Rok publikování 2017
Druh Článek v odborném periodiku
Časopis / Zdroj Journal of Medical Microbiology
Fakulta / Pracoviště MU

Lékařská fakulta

Citace
Doi http://dx.doi.org/10.1099/jmm.0.000624
Obor Mikrobiologie, virologie
Klíčová slova next generation sequencing; Klebsiella pneumoniae; MLST; ResFinder; PlasmidFinder; BIGSdb-Kp
Popis Purpose. Rapid identification and characterization of multidrug-resistant Klebsiella pneumoniae strains is necessary due to the increasing frequency of severe infections in patients. The decreasing cost of next-generation sequencing enables us to obtain a comprehensive overview of genetic information in one step. The aim of this study is to demonstrate and evaluate the utility and scope of the application of web-based databases to next-generation sequenced (NGS) data. Methodology. The whole genomes of 11 clinical Klebsiella pneumoniae isolates were sequenced using Illumina MiSeq. Selected web-based tools were used to identify a variety of genetic characteristics, such as acquired antimicrobial resistance genes, multilocus sequence types, plasmid replicons, and identify virulence factors, such as virulence genes, cps clusters, urease-nickel clusters and efflux systems. Results. Using web-based tools hosted by the Center for Genomic Epidemiology, we detected resistance to 8 main antimicrobial groups with at least 11 acquired resistance genes. The isolates were divided into eight sequence types (ST11, 23, 37, 323, 433, 495 and 562, and a new one, ST1646).
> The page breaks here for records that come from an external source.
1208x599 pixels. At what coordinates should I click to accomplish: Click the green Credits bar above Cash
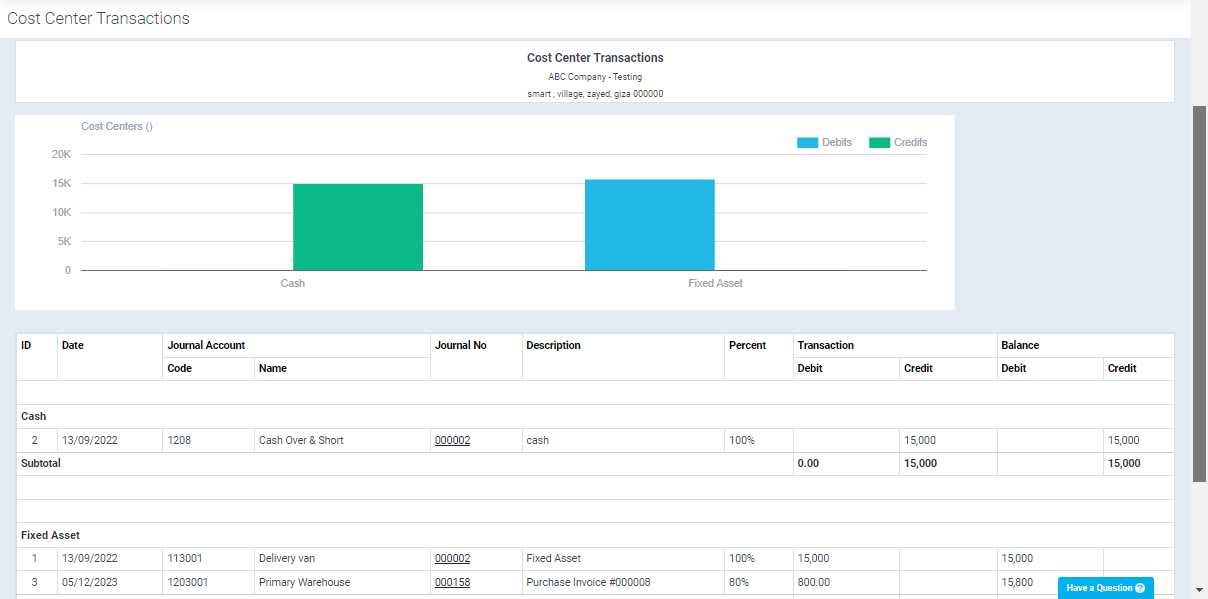357,226

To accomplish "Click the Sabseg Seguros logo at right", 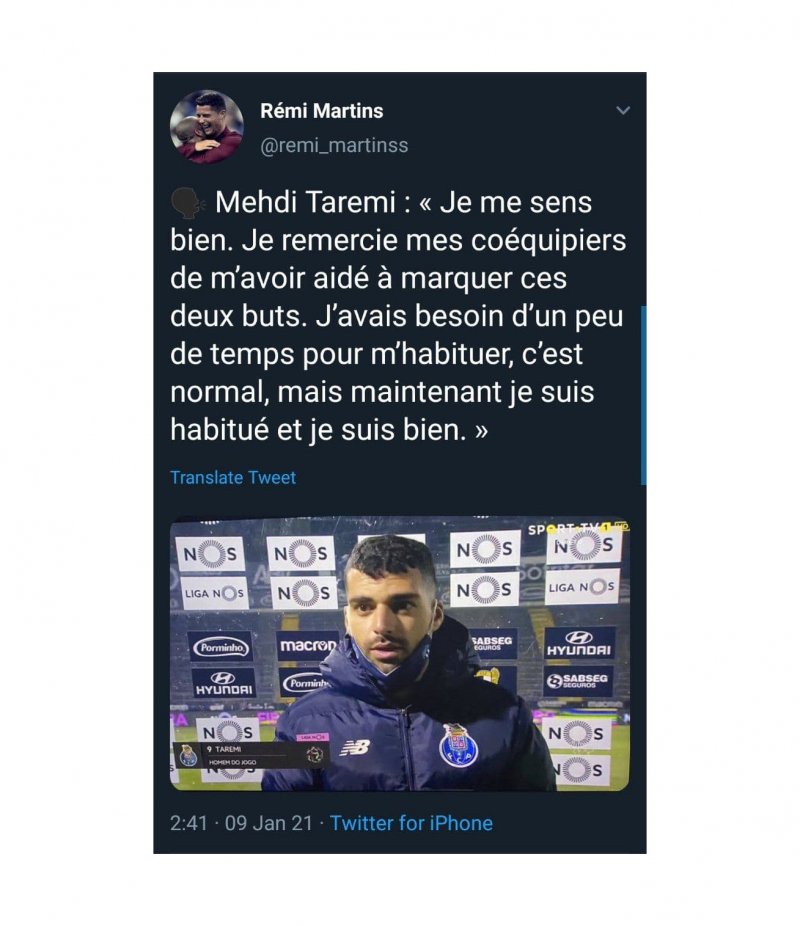I will tap(577, 680).
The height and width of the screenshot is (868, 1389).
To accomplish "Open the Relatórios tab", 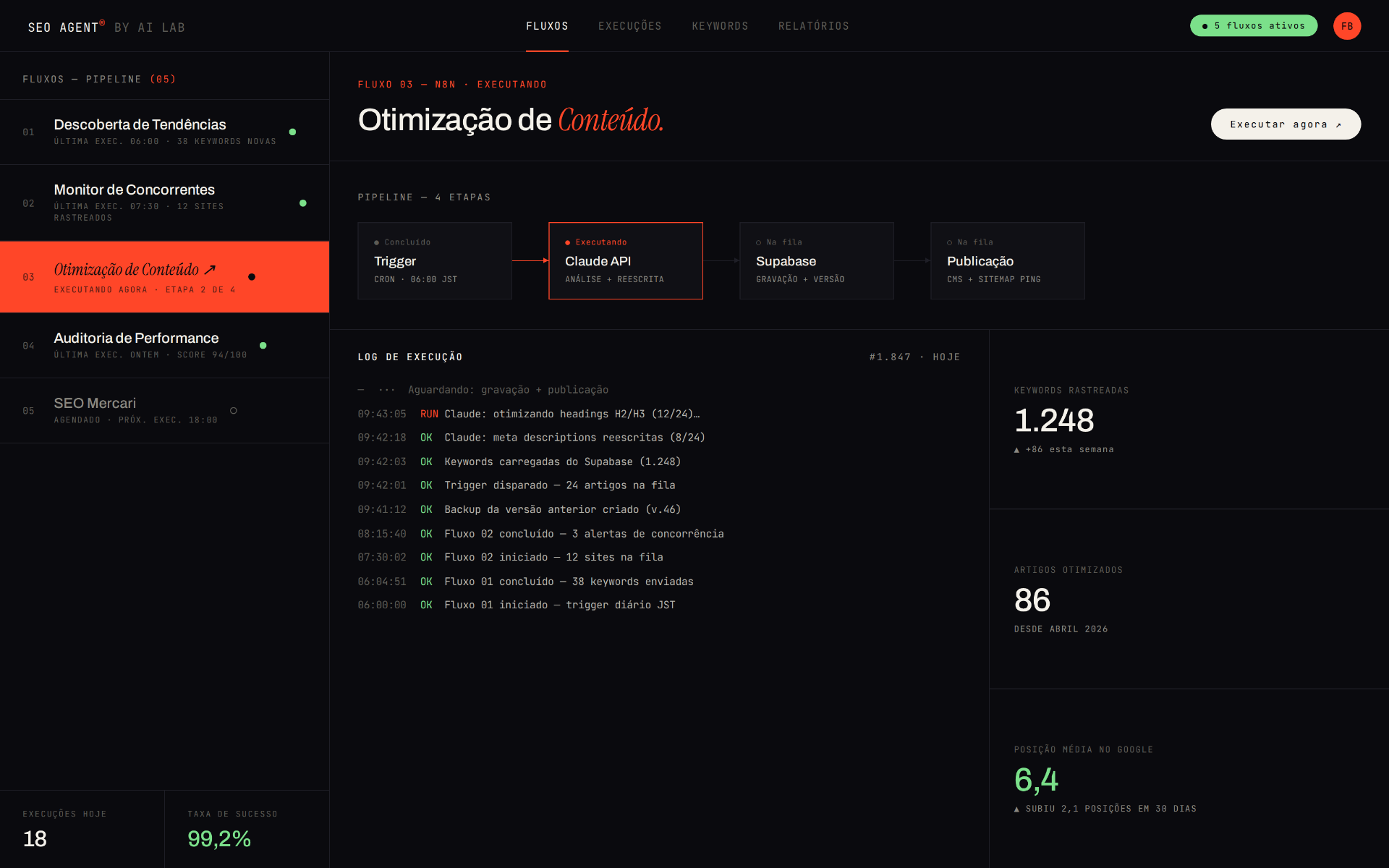I will point(813,26).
All of the isolates carried replicons of large plasmids. Capsular types, virulence factors and genes coding AcrAB and OqxAB efflux pumps were detected using BIGSdb-Kp, whereas the selected virulence genes, identified in almost all of the isolates, were detected using CLC Genomic Workbench software. Conclusion. Applying appropriate web-based online tools to NGS data enables the rapid extraction of comprehensive information that can be used for more efficient diagnosis and treatment of patients, while data processing is free of charge, easy and time-efficient.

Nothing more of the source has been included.